O Arquipélago de Fernando de Noronha está no centro de uma disputa. A Advocacia-Geral da União (AGU) acionou o Supremo Tribunal Federal (STF) requerendo a propriedade das ilhas para o governo federal. Já o governo de Pernambuco defende que o local é estadual. O relator do caso é o ministro Ricardo Lewandowski.
Em uma ação apresentada na quinta-feira (24), o governo federal sustenta que o estado adota uma interpretação equivocada da Constituição, ao considerar que o arquipélago teve sua propriedade transferida ao âmbito local pela União.
Para a AGU, no entanto, o domínio sobre Noronha é federal, já que pelo texto constitucional, as ilhas oceânicas e terrenos de marinha são bens da União.
A informação sobre o início da disputa no STF foi publicada pelo Jornal do Commercio, do Recife, nesta sexta-feira (25).
“O domínio integral sobre o mencionado arquipélago sempre pertenceu à União. Não houve, portanto, durante a anterior ordem constitucional e muito menos na atual, a entrega do domínio de Fernando de Noronha ao Estado de Pernambuco”, completou.
Segundo a Advocacia, a Constituição concedeu a administração de Fernando de Noronha ao estado de Pernambuco, mas manteve a propriedade das ilhas nas mãos da União. Para o governo federal, o estado descumpre regras celebradas em 2002 no Contrato de Cessão de Uso em Condições Especiais entre os dois entes.
Pleiteia também que tem a receber, de Pernambuco, por força do mesmo contrato, pagamento mensal por áreas destinadas à execução de empreendimentos de fins lucrativos.
Governo do estado
Por meio de nota, o governo do estado afirmou que Fernando de Noronha “sempre fez parte de Pernambuco”.

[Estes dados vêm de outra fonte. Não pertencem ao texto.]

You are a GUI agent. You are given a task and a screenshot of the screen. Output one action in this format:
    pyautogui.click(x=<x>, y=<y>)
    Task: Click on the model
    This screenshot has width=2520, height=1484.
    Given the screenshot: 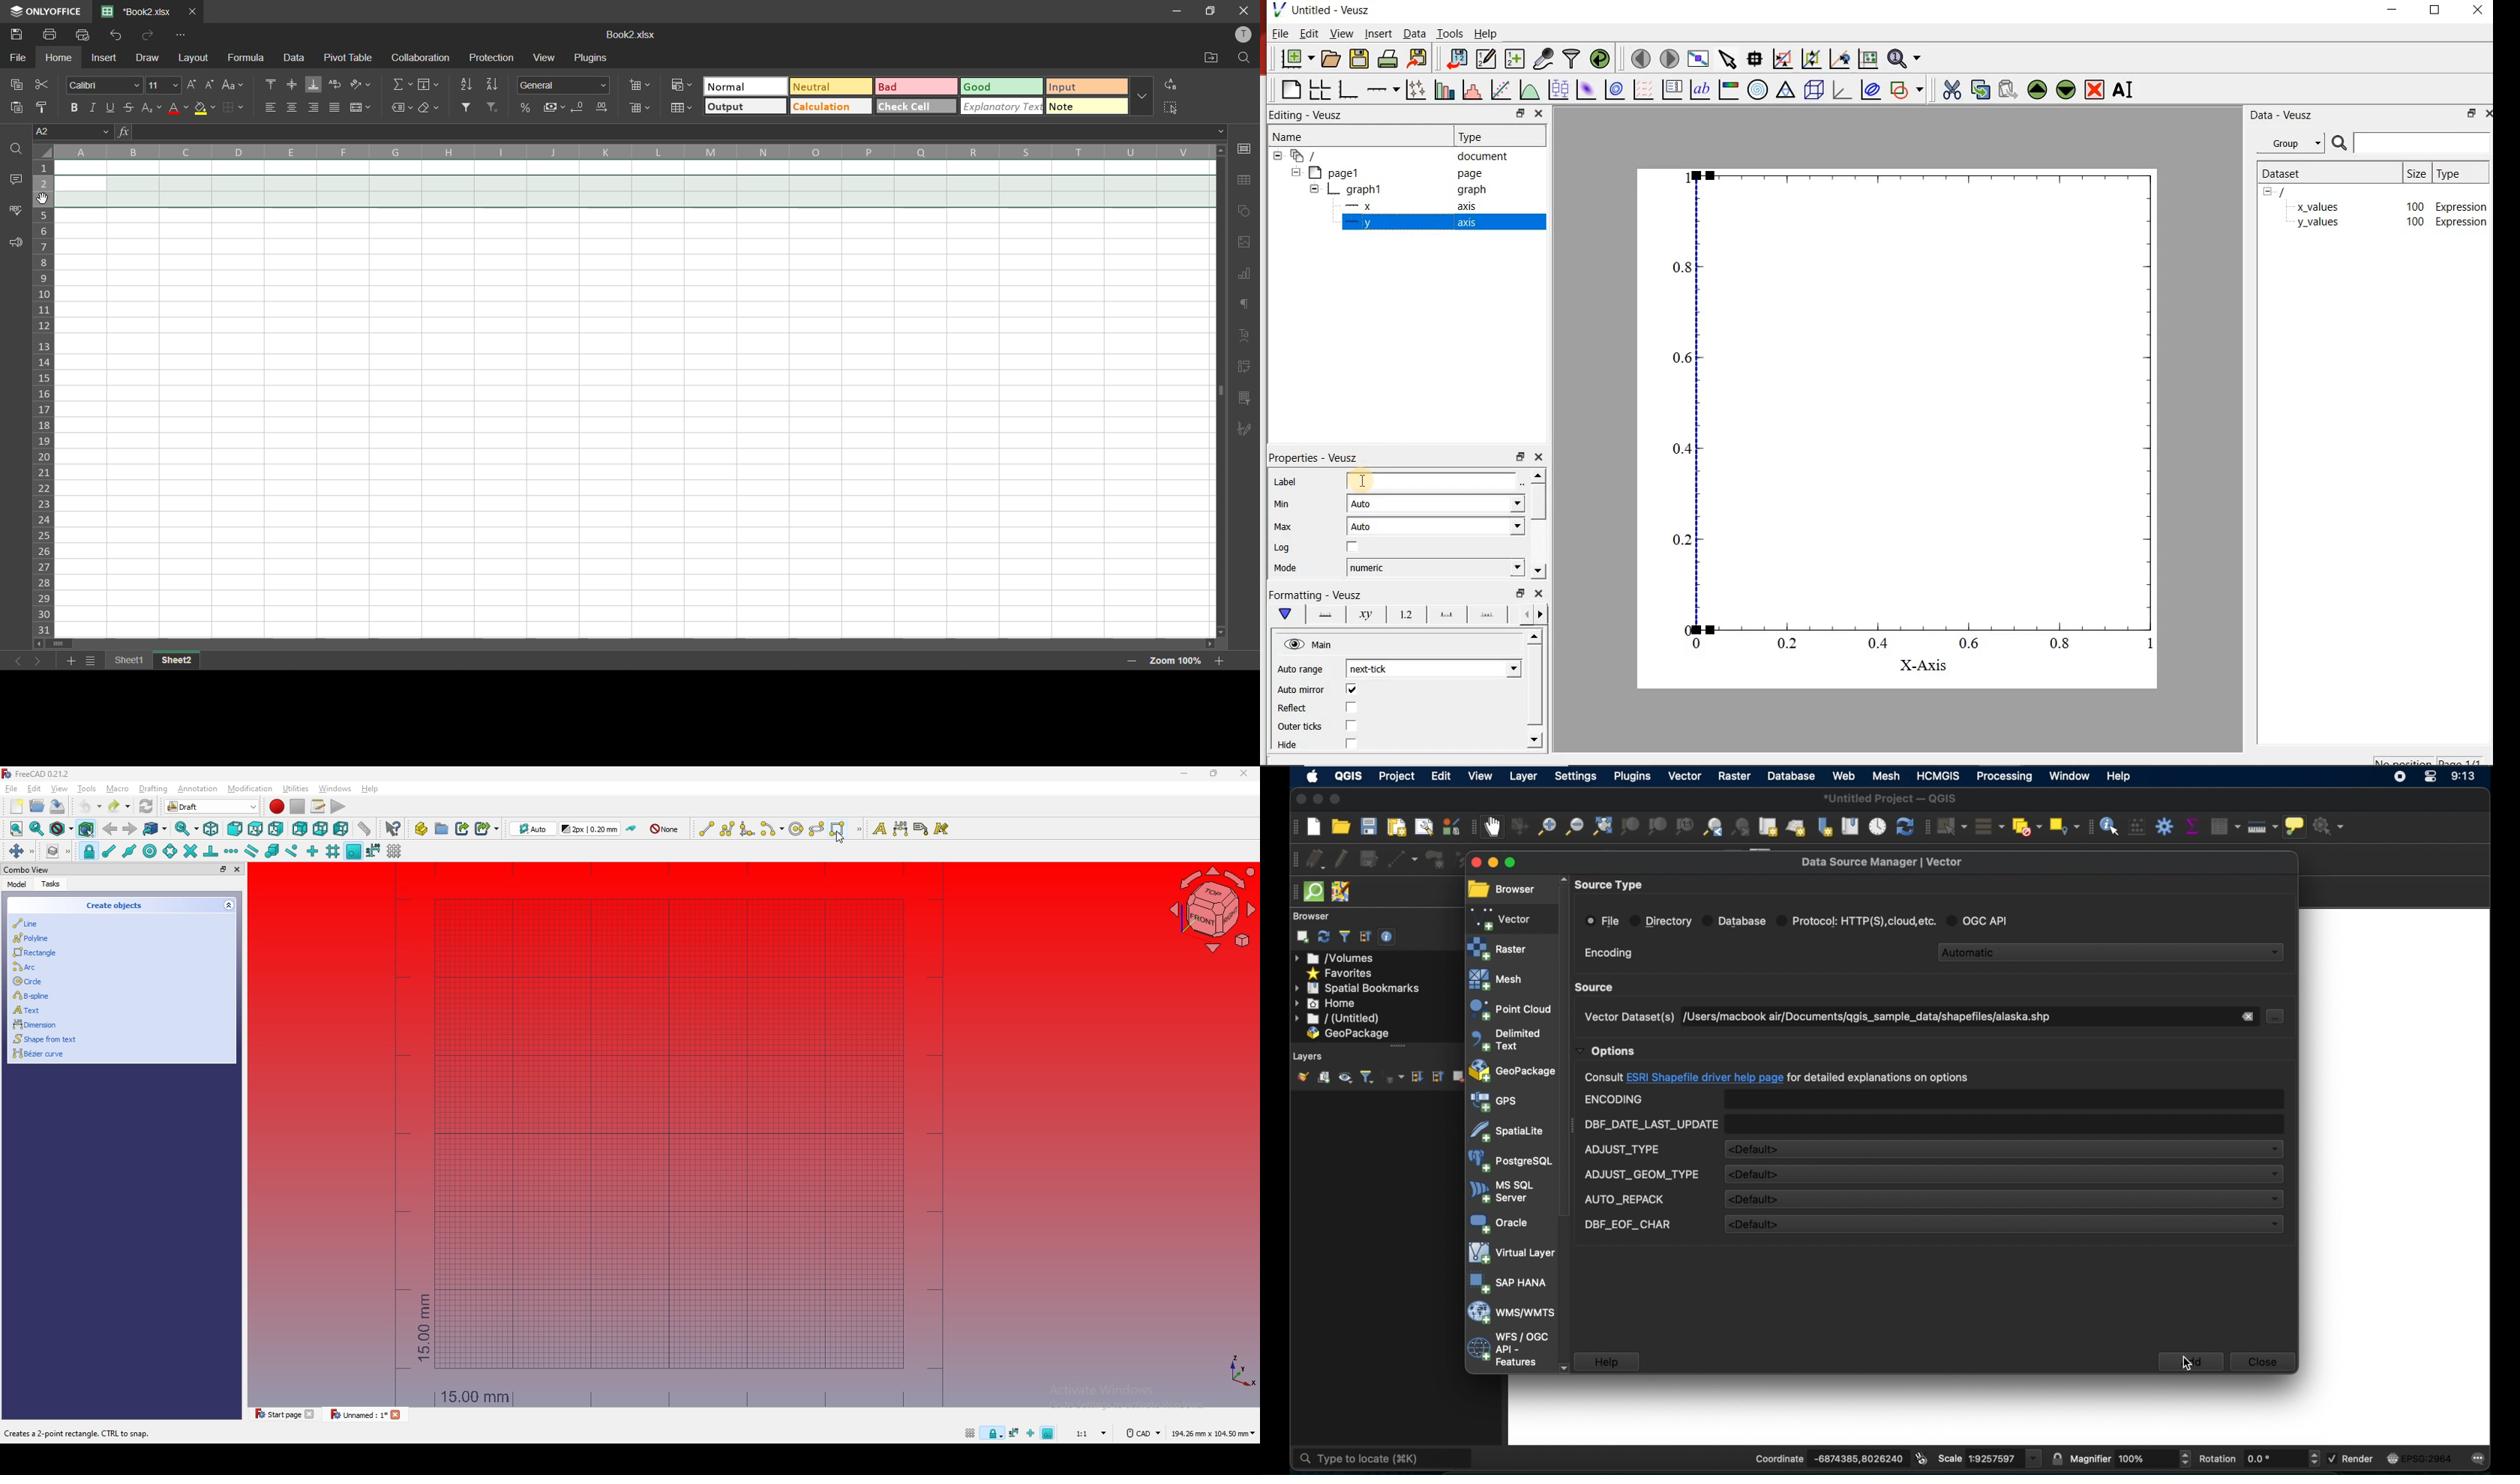 What is the action you would take?
    pyautogui.click(x=18, y=883)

A ilha, justificou o estado, “por sua localização estratégica”, foi considerada território federal em 1942 e utilizada como base militar na época da Segunda Guerra Mundial.
Com a Constituição de 1988, voltou a compor o patrimônio do estado de Pernambuco. “É um orgulho do povo pernambucano e vai continuar sendo”, afirmou.
Ainda de acordo com o governo, a 9ª Vara da Justiça Federal em Pernambuco se manifestou no último dia 15 de fevereiro.
Na sentença, a Justiça Federal afirmou que “a ilha oceânica de Fernando de Noronha integra o território do Estado de Pernambuco” e “indefere-se, por ausência congênita de legitimidade ativa para a causa, a inicial do processo ajuizado por União Federal contra Distrito Estadual de Fernando de Noronha”.